Regulatory bodies and performance management systems have proliferated in recent years in UK public services. Furthermore, as the shortcomings of one body or system are revealed, the preferred solution is frequently to replace them with new versions. This approach is costly and often does not seem to solve the problems it seeks to address. Indeed the result can be confusion and diminished performance at least in the short term as new people try to get to grips with the problems that their predecessors failed to solve. The new approaches have tried to replace trust in professionalism of individuals with monitoring of formalised performance measures, in an effort to improve economy, efficiency and effectiveness. As is well-documented in the literature, the focus tends to be on the first two of these, as the third is notoriously difficult to measure.

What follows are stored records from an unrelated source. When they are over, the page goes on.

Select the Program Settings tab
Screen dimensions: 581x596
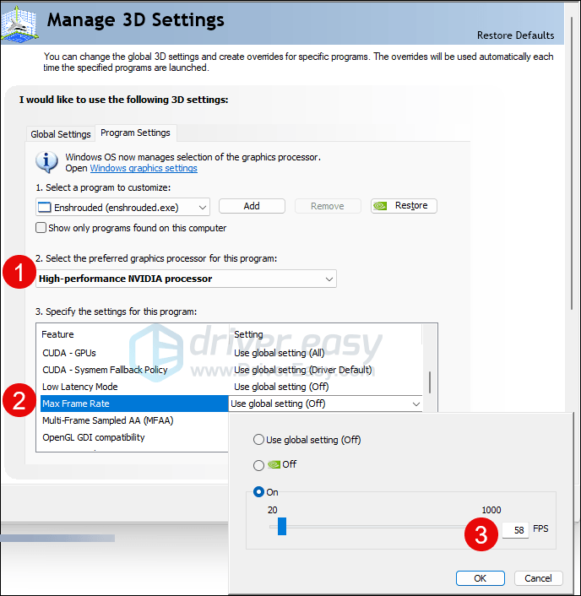135,133
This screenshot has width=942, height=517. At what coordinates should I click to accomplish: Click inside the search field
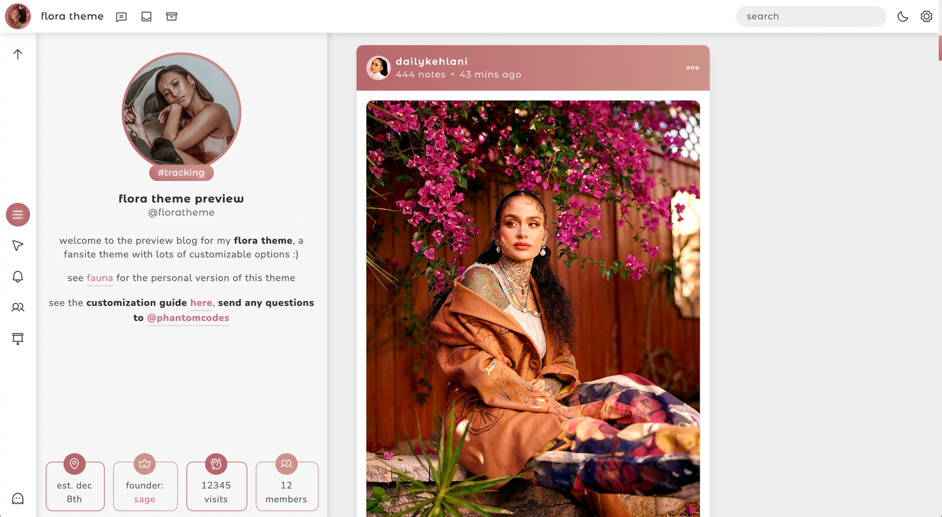click(x=810, y=17)

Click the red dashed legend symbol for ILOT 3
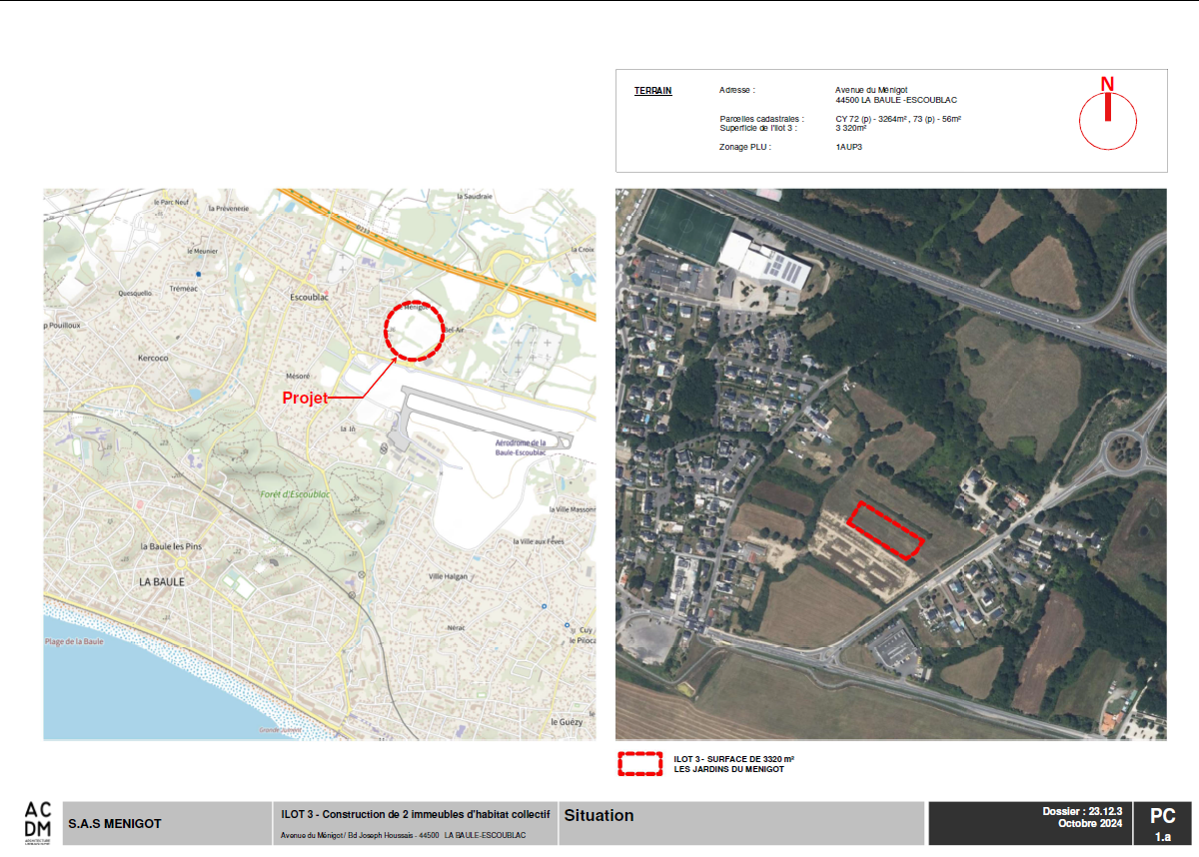[x=640, y=764]
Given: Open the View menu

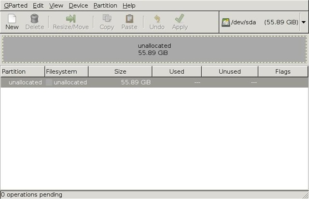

Examples abound of the dysfunctional consequences in health and education, to name but two areas of public services, as organisations strive to ‘meet the target’, but unfortunately ‘miss the point’. This paper will review relevant literature and publicly available documents on regulatory and performance management practices in UK public services in recent years, with a particular focus on the English National Health Service (NHS). It will investigate the changes that have occurred as new regulatory bodies and performance management systems have come to replace old ones, including the cost implications and outcomes of these changes. Drawing on the evidence of the recently-concluded public inquiry into events at Mid-Staffordshire NHS Trust (www.midstaffspublicinquiry.com), where it is believed hundreds of patients may have died needlessly as the organisation struggled to achieve a particular performance target (maximum four hour waiting time for patients arriving at hospital Accident and Emergency departments), the study will discuss not only performance management issues, but also the broader concerns raised regarding regulatory bodies and their fitness for purpose. It will also consider the future for healthcare in England, with a discussion of the latest developments in appointing Monitor as an economic regulator tasked with extending competition in the sector.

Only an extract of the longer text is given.